This weekend some Google e-mail users woke up to discover most of their messages, contacts, and recorded chat sessions had gone up in smoke. An event that Google’s engineers have determined was caused by the introduction of a bug into their most recent backup software. While the bug only affected a total of .02% of their userbase, that’s still almost 40,000 users.
A great deal of these users had their information restored very quickly when Google changed the data centers that they directed the users to and reconstructed their data from the multiple sources they have for first stage backup. However, as those were also affected, Google has revealed that they also back up information offline on tape.
“To protect your information from these unusual bugs, we also back it up to tape,” wrote Ben Treynor, Google’s VP Engineering and Site Reliability Czar. “Since the tapes are offline, they’re protected from such software bugs. But restoring data from them also takes longer than transferring your requests to another data center, which is why it’s taken us hours to get the email back instead of milliseconds. ”
For those who don’t know about tape backups, imagine older movies depicting computers are reel-to-reel refrigerator size boxes spooling magnetic tape back and forth. They don’t look like that any more, but when tape backup comes to mind this is exactly the image that springs to mind. Since the 20th century, we’ve moved a bit beyond that. Google probably doesn’t have a giant, cavern-spanning datacenter hidden beneath some volcano in the Pacific that contains acres and acres of reel-to-reel tape machines spinning away day and night backing up your data. No matter how much we’d love to see an installation like that just to put Google up there with other technology crazed supervillains of James Bond movies.
In fact, EMC recently launched a technology that obsoletes tape backups entirely with Data Domain De-duplication for everything except a total meltdown.
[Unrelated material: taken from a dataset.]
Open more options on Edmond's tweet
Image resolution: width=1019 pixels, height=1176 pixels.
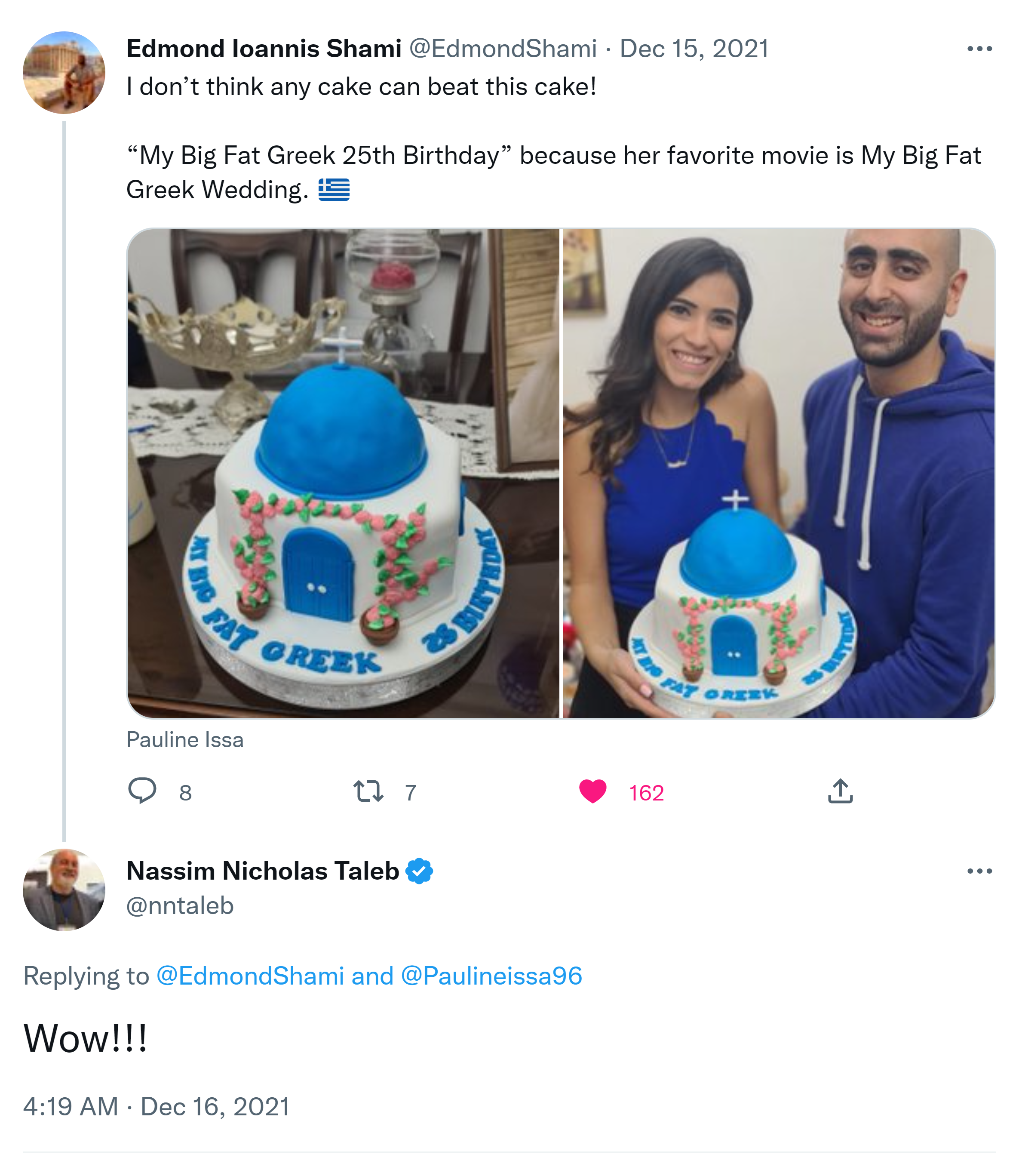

Actual tape backups of Google’s cloud-based storage network would take forever to restore from and possibly even longer to actually record. Especially noting how often and much information they’re storing and changing on a regular basis.
Instead, what they probably do is a type of virtualized tape storage that involves multiple data centers and a lot of hard drives. Most of them probably spend a lot of their day idle, chilling until they’re either needed to awaken to spill their contents for a back up or to take on the next round of backups. The result is that the large array of disks remains largely offline except to record the new backups or to provide restoration in the event that the primary backups fail. The virtualized tape backups are “offline” in the sense that they don’t interact with the primary backups and serve their role to decentralize and blunt the impact of massive crashes at Google’s bigger data centers.
Another reason why Google is probably using virtualized tape (and not actual tape) is how much of the data they’re able to restore to the users who lost it. Real tape is notoriously slow and thus without a behemoth setup, Google wouldn’t be able to pour that much data out of their network very quickly so people who lost all their data wouldn’t get most of it restored. They’d end up missing some span of time behind the crash since the last backup. Few details are available on how much data is missing from the restored users; it’s likely that they’re almost entirely restored and not missing weeks or days of data.
Some media outlets have been using this as an example of the failure of the cloud; but I think it’s a brilliant example of how well the cloud can be used for crash recovery. Especially because when things go wrong in the cloud, due to its decentralized nature, it tends to affect only a few users and those users get back up on their feet more quickly. If this happened to a monolithic data center, the damage could certainly be more widespread and the recovery would involve a lot more direct activity to restore everyone.